*THE EXERCISE*. Reproduce the material below, substituting "Display size" for each occurrence of "Screen dimensions" and leaving everything else as it is.

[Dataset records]
━━━━
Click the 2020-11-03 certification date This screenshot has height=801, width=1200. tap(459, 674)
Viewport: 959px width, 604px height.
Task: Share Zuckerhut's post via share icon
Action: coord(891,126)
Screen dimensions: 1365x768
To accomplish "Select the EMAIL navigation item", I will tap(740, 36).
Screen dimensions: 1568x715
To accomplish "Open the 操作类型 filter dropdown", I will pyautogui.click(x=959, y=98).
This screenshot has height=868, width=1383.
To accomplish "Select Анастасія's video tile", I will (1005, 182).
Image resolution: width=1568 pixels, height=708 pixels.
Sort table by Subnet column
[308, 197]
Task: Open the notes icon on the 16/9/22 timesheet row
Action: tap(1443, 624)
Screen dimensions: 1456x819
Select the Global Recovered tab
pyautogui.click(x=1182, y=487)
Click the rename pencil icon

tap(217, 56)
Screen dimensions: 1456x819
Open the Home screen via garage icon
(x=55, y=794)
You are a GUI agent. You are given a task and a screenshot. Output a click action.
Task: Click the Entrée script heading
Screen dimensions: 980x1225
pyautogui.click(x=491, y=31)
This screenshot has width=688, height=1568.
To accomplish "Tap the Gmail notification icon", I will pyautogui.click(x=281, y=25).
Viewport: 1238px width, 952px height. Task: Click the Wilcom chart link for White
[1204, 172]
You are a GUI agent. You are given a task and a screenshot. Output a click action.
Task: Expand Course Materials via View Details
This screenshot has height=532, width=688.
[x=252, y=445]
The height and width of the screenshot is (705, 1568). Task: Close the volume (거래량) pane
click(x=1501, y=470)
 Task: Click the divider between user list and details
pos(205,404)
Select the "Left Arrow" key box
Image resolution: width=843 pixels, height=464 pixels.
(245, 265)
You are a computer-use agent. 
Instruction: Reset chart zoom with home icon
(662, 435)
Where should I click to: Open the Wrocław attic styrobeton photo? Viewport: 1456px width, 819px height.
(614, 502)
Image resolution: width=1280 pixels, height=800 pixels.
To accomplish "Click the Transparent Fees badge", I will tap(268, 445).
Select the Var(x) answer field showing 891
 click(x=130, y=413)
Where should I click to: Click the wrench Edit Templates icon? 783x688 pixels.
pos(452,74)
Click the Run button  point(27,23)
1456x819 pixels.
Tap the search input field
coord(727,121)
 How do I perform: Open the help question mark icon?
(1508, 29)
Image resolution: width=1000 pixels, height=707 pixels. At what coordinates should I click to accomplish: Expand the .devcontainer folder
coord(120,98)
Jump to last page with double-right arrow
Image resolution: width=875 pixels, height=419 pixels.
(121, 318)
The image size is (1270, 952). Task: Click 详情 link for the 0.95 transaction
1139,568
━━━━
*RESPONSE BELOW*.
Click the 2020-11-03 certification date This screenshot has height=801, width=1200. tap(459, 674)
Viewport: 959px width, 604px height.
Task: Share Zuckerhut's post via share icon
Action: coord(891,126)
Display size: 1365x768
To accomplish "Select the EMAIL navigation item", I will tap(740, 36).
Display size: 1568x715
To accomplish "Open the 操作类型 filter dropdown", I will pyautogui.click(x=959, y=98).
This screenshot has height=868, width=1383.
To accomplish "Select Анастасія's video tile", I will (1005, 182).
Image resolution: width=1568 pixels, height=708 pixels.
Sort table by Subnet column
[308, 197]
Task: Open the notes icon on the 16/9/22 timesheet row
Action: tap(1443, 624)
Display size: 1456x819
Select the Global Recovered tab
pyautogui.click(x=1182, y=487)
Click the rename pencil icon

tap(217, 56)
Display size: 1456x819
Open the Home screen via garage icon
(x=55, y=794)
You are a GUI agent. You are given a task and a screenshot. Output a click action.
Task: Click the Entrée script heading
Display size: 980x1225
pyautogui.click(x=491, y=31)
This screenshot has width=688, height=1568.
To accomplish "Tap the Gmail notification icon", I will pyautogui.click(x=281, y=25).
Viewport: 1238px width, 952px height. Task: Click the Wilcom chart link for White
[1204, 172]
You are a GUI agent. You are given a task and a screenshot. Output a click action.
Task: Expand Course Materials via View Details
This screenshot has height=532, width=688.
[x=252, y=445]
The height and width of the screenshot is (705, 1568). Task: Close the volume (거래량) pane
click(x=1501, y=470)
 Task: Click the divider between user list and details
pos(205,404)
Select the "Left Arrow" key box
Image resolution: width=843 pixels, height=464 pixels.
(245, 265)
You are a computer-use agent. 
Instruction: Reset chart zoom with home icon
(662, 435)
Where should I click to: Open the Wrocław attic styrobeton photo? Viewport: 1456px width, 819px height.
(614, 502)
Image resolution: width=1280 pixels, height=800 pixels.
To accomplish "Click the Transparent Fees badge", I will tap(268, 445).
Select the Var(x) answer field showing 891
 click(x=130, y=413)
Where should I click to: Click the wrench Edit Templates icon? 783x688 pixels.
pos(452,74)
Click the Run button  point(27,23)
1456x819 pixels.
Tap the search input field
coord(727,121)
 How do I perform: Open the help question mark icon?
(1508, 29)
Image resolution: width=1000 pixels, height=707 pixels. At what coordinates should I click to accomplish: Expand the .devcontainer folder
coord(120,98)
Jump to last page with double-right arrow
Image resolution: width=875 pixels, height=419 pixels.
(121, 318)
The image size is (1270, 952). Task: Click 详情 link for the 0.95 transaction
1139,568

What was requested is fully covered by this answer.